Dataset
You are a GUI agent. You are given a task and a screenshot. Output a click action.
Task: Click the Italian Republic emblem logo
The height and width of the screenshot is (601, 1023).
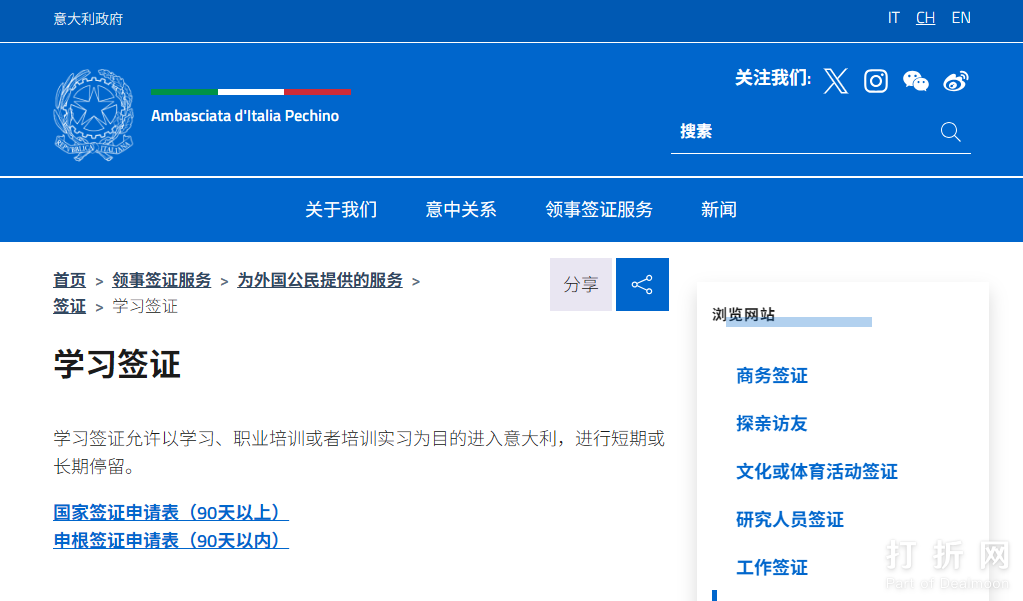(x=93, y=115)
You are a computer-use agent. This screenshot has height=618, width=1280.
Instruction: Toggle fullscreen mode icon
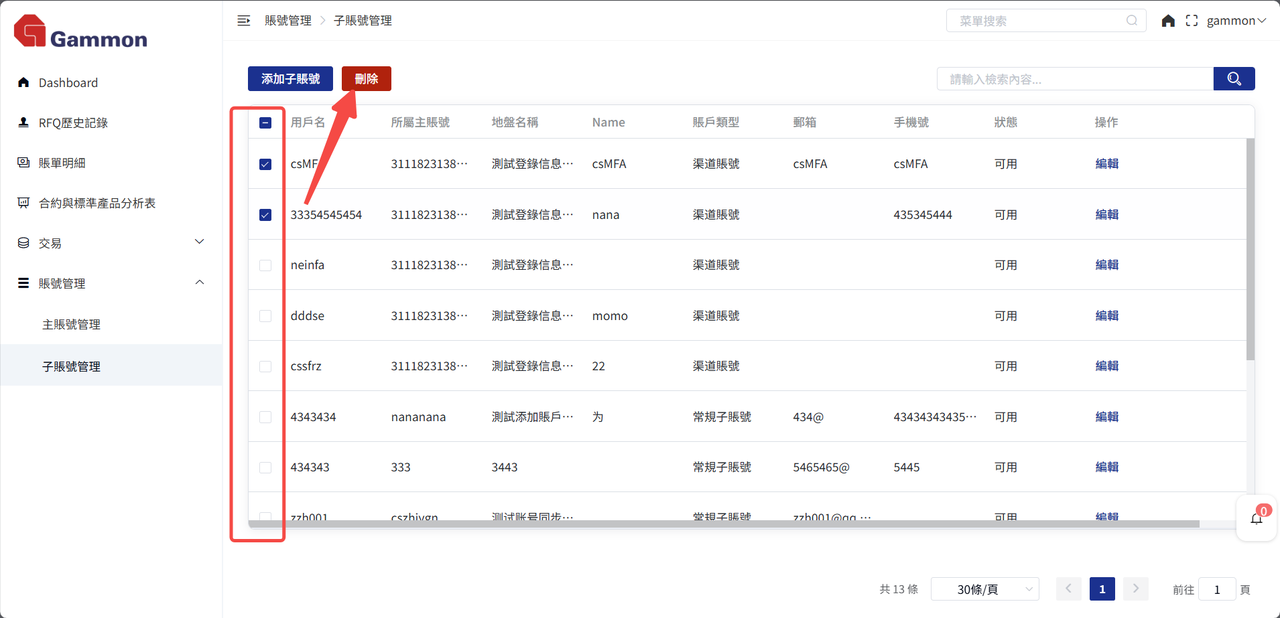tap(1191, 21)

What the task asks
Give back the entries verbatim. Do not include any picture.

Expected answer
You are a GUI agent. You are given a task and a screenshot. Output a click action.
Task: Click the Italian Republic emblem logo
The height and width of the screenshot is (601, 1023).
(x=93, y=115)
You are a computer-use agent. This screenshot has height=618, width=1280.
Instruction: Toggle fullscreen mode icon
tap(1191, 21)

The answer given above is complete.